The **Gradient Boosting Regressor** was chosen for this project because of its ability to handle complex relationships in the data and provide highly accurate predictions. Here are the reasons for this choice:

1. **Ability to Handle Non-Linear Data**:
   - Financial data often exhibit non-linear relationships between input features and target variables. Gradient Boosting is designed to capture these non-linear patterns effectively.

2. **Robustness**:
   - Gradient Boosting builds the predictive model iteratively, reducing errors from previous iterations. This makes it robust to overfitting, especially with well-tuned hyperparameters.

3. **Customizable Parameters**:
   - The algorithm offers flexibility through hyperparameters like the number of boosting stages (`n_estimators`), learning rate, and maximum depth of trees (`max_depth`), which were fine-tuned here for better performance on financial data.

4. **High Accuracy in Complex Datasets**:
   - Gradient Boosting is one of the most widely used algorithms for structured data due to its high accuracy in capturing intricate patterns.

5. **Interpretability**:
   - Gradient Boosting provides feature importance scores, making it easier to interpret which variables are driving the predictions.

---

### **Code Explanation**

#### **Model Definition**
The `get_model` function defines the **Gradient Boosting Regressor** with the following hyperparameters:
- **`n_estimators=200`**: Specifies the number of boosting stages (trees). A higher value can improve performance but increases training time.
- **`learning_rate=0.05`**: Shrinks the contribution of each tree, making the model learn more conservatively to avoid overfitting.
- **`max_depth=5`**: Limits the depth of the trees to control overfitting and reduce model complexity.
- **`min_samples_split=10`**: Sets the minimum number of samples required to split an internal node, ensuring splits happen only with sufficient data.

Collected material
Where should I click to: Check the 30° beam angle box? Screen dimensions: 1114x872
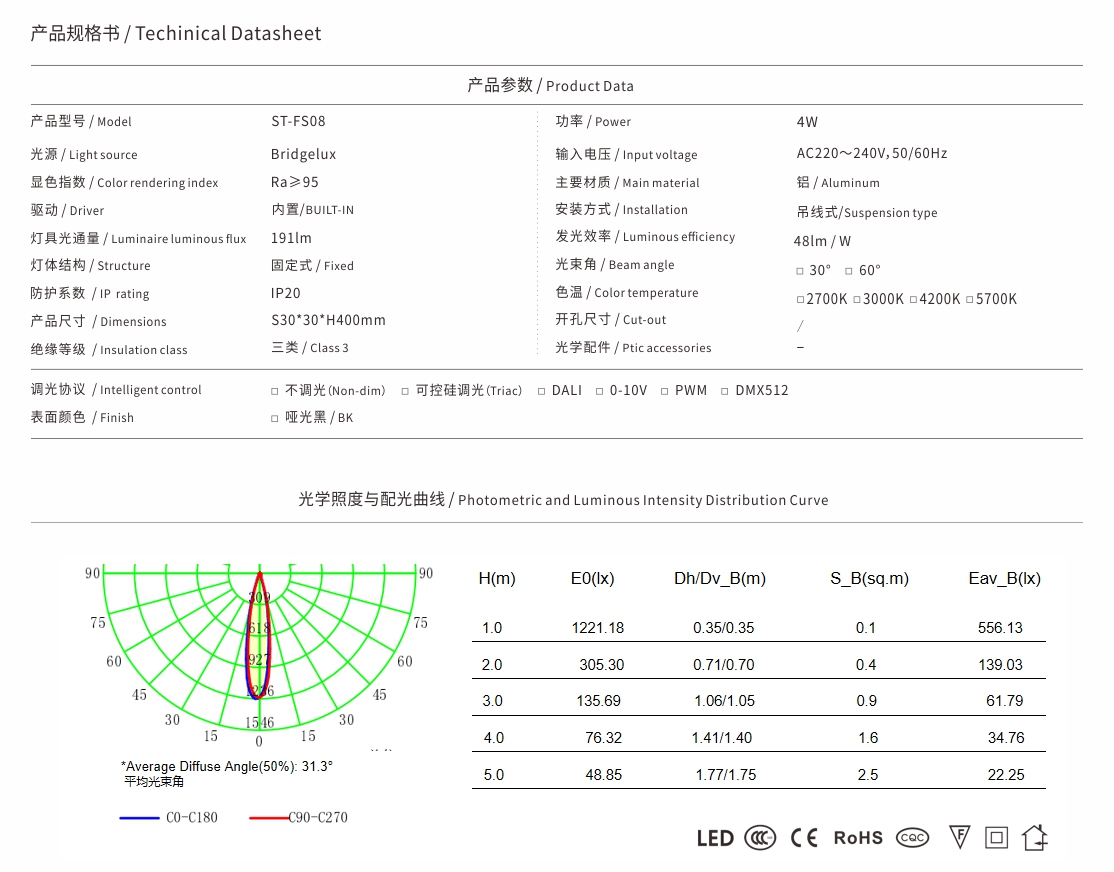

Tasks to complete
1. Output the stretch of the Gradient Boosting Regressor explanation from "4. **High Accuracy" through "driving the predictions.", copying it word for word.
2. Answer these from the Gradient Boosting Regressor explanation:
(a) What value is `n_estimators` set to?
(b) Which function defines the model?
(c) What does the algorithm provide that makes it easier to interpret which variables drive the predictions?
3. Write the next part of the Gradient Boosting Regressor explanation, picking up after its last sentence.

Expected outputs
1.
4. **High Accuracy in Complex Datasets**:
   - Gradient Boosting is one of the most widely used algorithms for structured data due to its high accuracy in capturing intricate patterns.

5. **Interpretability**:
   - Gradient Boosting provides feature importance scores, making it easier to interpret which variables are driving the predictions.

2.
(a) 200
(b) `get_model`
(c) Feature importance scores

3.
- **`min_samples_leaf=4`**: Specifies the minimum number of samples required at a leaf node, reducing variance in the predictions.
- **`random_state=42`**: Ensures reproducibility of results by fixing the randomness during model training.

#### **Model Training for Each Asset**
The subsequent code iteratively trains a model for each asset using the `Gradient Boosting Regressor`.

1. **Retrieve Data for Each Asset**:
   - For each asset in the dataset (`asset_name_all`), the code extracts the corresponding **features** and **target** values, ensuring no missing values with `.dropna()`.

2. **Align Features and Targets**:
   - Ensures that features and target values are synchronized in terms of their time indices using `xr.align()`.

3. **Filter Insufficient Data**:
   - If the data for a given asset has fewer than 10 data points, the training process for that asset is skipped.

4. **Train the Model**:
   - The `Gradient Boosting Regressor` is instantiated via the `get_model()` function and trained using the feature and target data.

5. **Handle Exceptions**:
   - If model training fails for any reason (e.g., invalid data), the exception is logged, and the process continues with the next asset.

6. **Store the Model**:
   - Successfully trained models are stored in the dictionary `models`, with the asset name as the key and the trained model as the value.

#### **Output**
The `models` dictionary contains a separate trained model for each asset, enabling asset-specific predictions.


In [10]:
from sklearn.ensemble import RandomForestRegressor
import numpy as np

# def get_model():
#     """This is a constructor for the ML model (Random Forest Regressor) which can be easily
#        modified for using different models.
#     """

#     # Random Forest Regressor with tuned hyperparameters
#     model = RandomForestRegressor(
#         n_estimators=100,  # Number of trees in the forest
#         max_depth=10,  # Maximum depth of the tree
#         min_samples_split=10,  # Minimum samples required to split an internal node
#         min_samples_leaf=4,  # Minimum samples required to be at a leaf node
#         random_state=42  # Ensures reproducibility
#     )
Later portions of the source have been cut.